Stored data entries -
+ + + + + + +

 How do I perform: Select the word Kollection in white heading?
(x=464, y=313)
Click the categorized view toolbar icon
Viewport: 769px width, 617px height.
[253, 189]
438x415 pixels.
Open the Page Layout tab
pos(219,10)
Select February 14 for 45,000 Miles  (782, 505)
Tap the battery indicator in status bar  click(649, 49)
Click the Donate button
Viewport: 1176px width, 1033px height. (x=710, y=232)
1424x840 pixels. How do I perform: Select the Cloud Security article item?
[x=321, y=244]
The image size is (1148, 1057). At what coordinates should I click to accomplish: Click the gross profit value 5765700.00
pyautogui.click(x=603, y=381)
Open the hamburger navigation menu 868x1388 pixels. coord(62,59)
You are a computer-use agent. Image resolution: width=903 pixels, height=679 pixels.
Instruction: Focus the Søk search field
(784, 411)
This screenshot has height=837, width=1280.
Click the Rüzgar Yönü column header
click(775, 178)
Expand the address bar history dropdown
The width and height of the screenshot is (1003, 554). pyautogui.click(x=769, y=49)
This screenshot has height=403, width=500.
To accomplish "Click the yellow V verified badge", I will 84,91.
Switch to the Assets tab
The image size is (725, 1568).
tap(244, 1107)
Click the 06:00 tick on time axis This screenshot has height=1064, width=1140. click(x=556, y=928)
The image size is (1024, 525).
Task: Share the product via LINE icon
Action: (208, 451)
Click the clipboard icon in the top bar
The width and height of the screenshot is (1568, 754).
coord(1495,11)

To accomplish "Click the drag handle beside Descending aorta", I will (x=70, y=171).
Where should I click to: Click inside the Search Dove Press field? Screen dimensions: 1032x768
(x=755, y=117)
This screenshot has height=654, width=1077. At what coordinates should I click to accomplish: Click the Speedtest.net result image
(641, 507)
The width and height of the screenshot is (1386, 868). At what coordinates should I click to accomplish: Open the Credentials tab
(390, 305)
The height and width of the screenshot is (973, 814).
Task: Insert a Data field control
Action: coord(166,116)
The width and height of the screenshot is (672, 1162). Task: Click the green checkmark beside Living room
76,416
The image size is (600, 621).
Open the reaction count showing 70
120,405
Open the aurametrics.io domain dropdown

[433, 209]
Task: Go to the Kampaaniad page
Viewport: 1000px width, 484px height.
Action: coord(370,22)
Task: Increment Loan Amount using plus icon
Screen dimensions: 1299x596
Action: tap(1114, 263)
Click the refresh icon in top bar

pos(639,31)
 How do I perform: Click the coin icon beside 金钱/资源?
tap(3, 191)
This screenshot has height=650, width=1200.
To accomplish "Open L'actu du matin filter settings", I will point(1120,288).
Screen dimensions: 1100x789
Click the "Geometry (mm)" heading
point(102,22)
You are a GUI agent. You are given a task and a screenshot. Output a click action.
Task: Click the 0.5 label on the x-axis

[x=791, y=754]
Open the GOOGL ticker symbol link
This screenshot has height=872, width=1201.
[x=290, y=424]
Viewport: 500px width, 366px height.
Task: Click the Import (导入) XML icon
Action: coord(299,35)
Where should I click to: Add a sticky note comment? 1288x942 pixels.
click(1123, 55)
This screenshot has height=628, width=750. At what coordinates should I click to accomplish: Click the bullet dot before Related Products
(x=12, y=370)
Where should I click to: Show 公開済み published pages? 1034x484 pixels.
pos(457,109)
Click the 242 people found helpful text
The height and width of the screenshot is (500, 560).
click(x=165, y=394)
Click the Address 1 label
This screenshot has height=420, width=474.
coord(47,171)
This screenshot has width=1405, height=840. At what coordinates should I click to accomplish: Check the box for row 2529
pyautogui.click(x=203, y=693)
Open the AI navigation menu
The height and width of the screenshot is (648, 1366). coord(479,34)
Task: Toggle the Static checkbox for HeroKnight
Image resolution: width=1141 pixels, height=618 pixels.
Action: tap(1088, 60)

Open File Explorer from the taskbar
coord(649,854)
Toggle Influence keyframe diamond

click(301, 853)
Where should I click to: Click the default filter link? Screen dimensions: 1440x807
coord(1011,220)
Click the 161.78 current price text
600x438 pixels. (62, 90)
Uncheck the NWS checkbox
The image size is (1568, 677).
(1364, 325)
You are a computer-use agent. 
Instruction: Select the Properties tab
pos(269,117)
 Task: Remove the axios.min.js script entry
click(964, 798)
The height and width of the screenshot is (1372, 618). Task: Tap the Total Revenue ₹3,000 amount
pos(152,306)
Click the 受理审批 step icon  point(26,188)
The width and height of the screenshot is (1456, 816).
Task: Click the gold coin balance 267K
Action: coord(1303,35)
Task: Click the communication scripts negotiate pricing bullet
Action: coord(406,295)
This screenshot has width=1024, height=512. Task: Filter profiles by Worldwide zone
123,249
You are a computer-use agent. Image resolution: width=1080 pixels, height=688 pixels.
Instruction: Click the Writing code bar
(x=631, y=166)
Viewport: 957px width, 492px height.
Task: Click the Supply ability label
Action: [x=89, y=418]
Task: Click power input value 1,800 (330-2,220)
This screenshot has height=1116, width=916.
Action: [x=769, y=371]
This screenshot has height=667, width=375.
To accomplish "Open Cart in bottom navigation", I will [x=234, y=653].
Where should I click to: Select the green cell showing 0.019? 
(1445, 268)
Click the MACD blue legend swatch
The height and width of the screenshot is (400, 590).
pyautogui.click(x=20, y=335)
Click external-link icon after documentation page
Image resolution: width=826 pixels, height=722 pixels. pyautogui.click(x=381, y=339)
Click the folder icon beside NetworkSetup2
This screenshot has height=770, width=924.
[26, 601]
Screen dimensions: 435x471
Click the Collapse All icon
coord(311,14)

+ + + + + + +

What this task involves - Extract exactly and only the lines above from the line containing "You are a GUI" through the line containing "Click the 242 people found helpful text", both end lines included.

Answer below -
You are a GUI agent. You are given a task and a screenshot. Output a click action.
Task: Click the 0.5 label on the x-axis

[x=791, y=754]
Open the GOOGL ticker symbol link
This screenshot has height=872, width=1201.
[x=290, y=424]
Viewport: 500px width, 366px height.
Task: Click the Import (导入) XML icon
Action: coord(299,35)
Where should I click to: Add a sticky note comment? 1288x942 pixels.
click(1123, 55)
This screenshot has height=628, width=750. At what coordinates should I click to accomplish: Click the bullet dot before Related Products
(x=12, y=370)
Where should I click to: Show 公開済み published pages? 1034x484 pixels.
pos(457,109)
Click the 242 people found helpful text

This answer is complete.